Tutt’altra storia se ripenso al sogno interrotto qualche minuto fa, il me onirico legato, imbavagliato, disteso in una roccia cava, fredda, una foresta buia tutt’intorno, nessuna stella in cielo a darmi conforto e ombre scure che danzavano, movimenti isterici, ossessivi, gridando frasi in un linguaggio per me incomprensibile.
L’oscurità della paura e il bianco del mughetto, oscillazioni, equilibri esistenziali che mi permettono di stendere i miei passi attraverso questa esistenza, all’interno della quale, con un ossessiva e ripetitiva alternanza, mi perdo e mi ritrovo. A tratti percepisco il battito del mio cuore, a tratti il silenzio più profondo, mondo parallelo, inferno personale dove spesso trovo rifugio e dal quale riesco a tornare, solo grazie a queste piccole meraviglie della vita.

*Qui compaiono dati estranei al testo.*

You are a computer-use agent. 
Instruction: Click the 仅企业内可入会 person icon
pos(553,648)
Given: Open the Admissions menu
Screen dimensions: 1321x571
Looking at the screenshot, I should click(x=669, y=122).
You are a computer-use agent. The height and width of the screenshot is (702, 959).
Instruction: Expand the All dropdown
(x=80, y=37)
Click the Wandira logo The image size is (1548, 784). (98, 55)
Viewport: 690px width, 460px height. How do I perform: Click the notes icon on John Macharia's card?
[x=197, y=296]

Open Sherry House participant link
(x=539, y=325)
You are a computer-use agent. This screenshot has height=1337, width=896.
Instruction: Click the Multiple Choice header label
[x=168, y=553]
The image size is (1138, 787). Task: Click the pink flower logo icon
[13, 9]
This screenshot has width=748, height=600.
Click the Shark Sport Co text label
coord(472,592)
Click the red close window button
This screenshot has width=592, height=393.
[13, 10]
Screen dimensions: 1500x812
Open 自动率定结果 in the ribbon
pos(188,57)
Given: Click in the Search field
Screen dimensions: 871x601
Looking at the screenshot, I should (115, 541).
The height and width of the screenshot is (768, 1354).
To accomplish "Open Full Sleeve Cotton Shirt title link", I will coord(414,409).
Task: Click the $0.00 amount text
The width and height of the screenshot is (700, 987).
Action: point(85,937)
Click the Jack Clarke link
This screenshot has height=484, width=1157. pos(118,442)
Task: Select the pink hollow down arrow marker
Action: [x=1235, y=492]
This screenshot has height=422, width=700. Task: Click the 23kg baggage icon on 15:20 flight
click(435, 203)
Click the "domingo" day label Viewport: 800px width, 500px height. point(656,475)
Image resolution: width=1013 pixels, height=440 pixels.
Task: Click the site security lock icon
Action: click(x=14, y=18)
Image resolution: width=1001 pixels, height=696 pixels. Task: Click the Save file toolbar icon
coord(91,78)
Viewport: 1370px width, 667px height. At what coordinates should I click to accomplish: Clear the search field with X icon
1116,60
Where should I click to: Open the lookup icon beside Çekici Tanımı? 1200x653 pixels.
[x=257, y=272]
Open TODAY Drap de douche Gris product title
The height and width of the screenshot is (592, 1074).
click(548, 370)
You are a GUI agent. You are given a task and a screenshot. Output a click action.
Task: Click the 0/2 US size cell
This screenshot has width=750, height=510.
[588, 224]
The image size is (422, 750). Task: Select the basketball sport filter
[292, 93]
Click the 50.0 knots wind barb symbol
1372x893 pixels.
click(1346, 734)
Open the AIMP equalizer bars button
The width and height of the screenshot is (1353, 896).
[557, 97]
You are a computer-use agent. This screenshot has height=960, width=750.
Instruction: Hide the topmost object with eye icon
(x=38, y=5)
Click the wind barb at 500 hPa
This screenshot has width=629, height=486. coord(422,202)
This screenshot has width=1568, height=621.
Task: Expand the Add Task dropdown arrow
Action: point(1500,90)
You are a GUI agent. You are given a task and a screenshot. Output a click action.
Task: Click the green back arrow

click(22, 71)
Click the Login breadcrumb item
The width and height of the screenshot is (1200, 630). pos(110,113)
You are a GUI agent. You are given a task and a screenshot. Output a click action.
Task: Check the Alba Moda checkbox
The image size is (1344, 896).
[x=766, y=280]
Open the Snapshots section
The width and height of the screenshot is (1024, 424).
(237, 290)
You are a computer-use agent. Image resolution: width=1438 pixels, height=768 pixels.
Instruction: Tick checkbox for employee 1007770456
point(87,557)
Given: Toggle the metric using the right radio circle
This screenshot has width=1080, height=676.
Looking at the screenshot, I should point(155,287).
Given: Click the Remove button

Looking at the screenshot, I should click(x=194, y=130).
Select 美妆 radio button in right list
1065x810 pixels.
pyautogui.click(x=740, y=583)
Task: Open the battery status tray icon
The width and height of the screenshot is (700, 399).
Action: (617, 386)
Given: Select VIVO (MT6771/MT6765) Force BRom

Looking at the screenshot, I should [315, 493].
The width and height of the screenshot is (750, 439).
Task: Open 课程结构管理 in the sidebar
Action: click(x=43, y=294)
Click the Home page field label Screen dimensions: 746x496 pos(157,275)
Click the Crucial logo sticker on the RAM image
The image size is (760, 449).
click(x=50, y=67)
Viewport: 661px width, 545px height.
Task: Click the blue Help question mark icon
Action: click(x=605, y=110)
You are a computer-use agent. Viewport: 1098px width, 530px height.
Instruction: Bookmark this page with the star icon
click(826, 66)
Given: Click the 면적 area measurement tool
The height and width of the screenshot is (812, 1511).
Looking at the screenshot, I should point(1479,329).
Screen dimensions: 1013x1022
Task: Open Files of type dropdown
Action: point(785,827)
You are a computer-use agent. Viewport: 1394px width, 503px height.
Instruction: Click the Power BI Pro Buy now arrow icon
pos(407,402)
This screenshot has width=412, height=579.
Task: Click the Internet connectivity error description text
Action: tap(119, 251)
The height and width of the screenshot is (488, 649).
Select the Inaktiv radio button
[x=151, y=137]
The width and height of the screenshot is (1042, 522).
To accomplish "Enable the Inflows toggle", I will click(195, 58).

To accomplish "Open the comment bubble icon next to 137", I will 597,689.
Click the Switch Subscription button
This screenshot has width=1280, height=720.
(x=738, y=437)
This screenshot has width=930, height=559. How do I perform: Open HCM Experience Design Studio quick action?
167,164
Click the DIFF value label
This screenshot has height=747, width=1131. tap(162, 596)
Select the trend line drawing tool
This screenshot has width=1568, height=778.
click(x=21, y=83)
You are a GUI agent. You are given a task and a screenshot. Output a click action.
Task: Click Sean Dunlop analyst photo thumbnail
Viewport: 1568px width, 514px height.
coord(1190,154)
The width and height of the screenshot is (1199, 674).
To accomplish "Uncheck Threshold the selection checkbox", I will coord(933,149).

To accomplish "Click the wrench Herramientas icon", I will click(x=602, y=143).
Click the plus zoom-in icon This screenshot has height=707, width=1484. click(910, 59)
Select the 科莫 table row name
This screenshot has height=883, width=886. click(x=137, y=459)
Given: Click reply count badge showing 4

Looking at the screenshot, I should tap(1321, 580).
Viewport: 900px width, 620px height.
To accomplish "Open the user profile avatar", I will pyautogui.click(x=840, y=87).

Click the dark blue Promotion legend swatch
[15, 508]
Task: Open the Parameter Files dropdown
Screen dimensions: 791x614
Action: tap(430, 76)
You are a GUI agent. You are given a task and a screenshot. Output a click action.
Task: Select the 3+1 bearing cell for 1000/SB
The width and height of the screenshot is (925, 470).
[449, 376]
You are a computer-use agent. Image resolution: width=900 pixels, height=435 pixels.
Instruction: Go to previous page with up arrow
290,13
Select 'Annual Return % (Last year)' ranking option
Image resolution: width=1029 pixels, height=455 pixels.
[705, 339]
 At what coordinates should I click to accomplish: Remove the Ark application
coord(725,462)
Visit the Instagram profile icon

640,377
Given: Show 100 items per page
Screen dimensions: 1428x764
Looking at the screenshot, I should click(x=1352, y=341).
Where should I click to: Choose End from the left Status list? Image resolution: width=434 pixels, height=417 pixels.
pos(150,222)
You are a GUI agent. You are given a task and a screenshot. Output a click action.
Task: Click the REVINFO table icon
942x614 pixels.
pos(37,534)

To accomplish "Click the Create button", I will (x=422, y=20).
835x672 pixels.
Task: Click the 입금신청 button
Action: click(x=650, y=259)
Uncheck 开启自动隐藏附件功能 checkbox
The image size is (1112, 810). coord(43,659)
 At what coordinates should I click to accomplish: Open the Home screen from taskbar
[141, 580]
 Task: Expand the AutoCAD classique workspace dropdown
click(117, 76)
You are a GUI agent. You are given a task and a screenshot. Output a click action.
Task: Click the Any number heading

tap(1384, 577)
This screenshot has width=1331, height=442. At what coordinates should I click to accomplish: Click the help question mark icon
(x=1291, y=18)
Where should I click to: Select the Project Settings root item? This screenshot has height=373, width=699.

Sorrido, apro la porta finestra, mi lascio accarezzare dalla brezza primaverile. Un profumo dolce invade le mie narici, il cuore si lascia andare a un pianto liberatorio, lo stress della notte scompare a poco a poco, sensazione di tranquillità, l’urgenza del vivere e perché no, anche del morire, che cresce nuovamente in me. Mi sento ancora parte del tutto.
Cose così, sentimenti sparsi che scrosciano in me in un martedì mattina come tanti. Chiudo la finestra, comincio le prime operazioni del giorno, abbraccio la vita, mi sento felice.